§ **What to work on**
According to the farm newsletter, how many yearling steers were added to the herd this week?

§ **Exercise text**
■ ■ ■
It feels like every month is the busiest month yet on the farm - and maybe that's true. Or maybe the summer heat is just making me extra tired. Regardless, there's a lot going on! At the beginning of May, we added 19 pigs to our farm (see below for more about the pigs!). Last week, we processed our second batch of 400 chickens, providing us with a brief (three week) respite from chicken chores. This week, we added seven yearling steers to our herd, to plan for next year's beef. We've trained these steers to our temporary fencing, and incorporated them into our herd this morning. Joe is getting three gallons of milk a day from our dairy cow, from which I make cheese, yogurt, and ice cream for our community. Here's what you'll find in this month's newsletter:
- June's delivery schedule
- Some thoughts on eating chicken organs (plus two recipes!)
- An introduction to our pigs (and how they fit into our farm plan)
■ ■ ■
§ **Listed records**

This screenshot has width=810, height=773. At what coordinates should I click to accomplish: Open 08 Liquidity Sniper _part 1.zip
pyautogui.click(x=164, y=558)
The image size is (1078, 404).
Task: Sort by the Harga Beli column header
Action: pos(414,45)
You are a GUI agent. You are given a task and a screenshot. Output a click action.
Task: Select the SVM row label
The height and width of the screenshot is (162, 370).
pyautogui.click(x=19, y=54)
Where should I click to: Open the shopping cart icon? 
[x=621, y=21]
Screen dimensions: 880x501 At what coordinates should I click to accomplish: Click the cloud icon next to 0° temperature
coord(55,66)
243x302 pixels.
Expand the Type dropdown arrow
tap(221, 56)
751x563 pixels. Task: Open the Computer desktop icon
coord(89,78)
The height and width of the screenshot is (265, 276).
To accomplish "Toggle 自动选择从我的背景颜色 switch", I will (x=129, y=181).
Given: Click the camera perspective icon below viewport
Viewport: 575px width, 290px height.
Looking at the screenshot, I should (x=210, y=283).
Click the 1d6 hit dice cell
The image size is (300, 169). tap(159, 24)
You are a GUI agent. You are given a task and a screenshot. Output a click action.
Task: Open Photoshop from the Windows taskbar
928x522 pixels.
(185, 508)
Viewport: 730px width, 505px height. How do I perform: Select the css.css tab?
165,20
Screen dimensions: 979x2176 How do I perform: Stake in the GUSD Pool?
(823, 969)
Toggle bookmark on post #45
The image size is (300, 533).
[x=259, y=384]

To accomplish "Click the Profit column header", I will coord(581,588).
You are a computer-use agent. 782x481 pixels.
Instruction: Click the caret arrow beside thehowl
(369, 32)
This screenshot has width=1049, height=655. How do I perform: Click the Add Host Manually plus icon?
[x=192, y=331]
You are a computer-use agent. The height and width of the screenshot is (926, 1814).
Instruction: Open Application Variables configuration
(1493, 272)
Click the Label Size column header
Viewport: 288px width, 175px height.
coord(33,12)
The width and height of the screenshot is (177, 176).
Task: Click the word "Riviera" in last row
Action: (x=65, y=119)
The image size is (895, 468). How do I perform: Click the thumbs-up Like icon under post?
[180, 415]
■ ■ ■
§ **Output for this task**
Seven.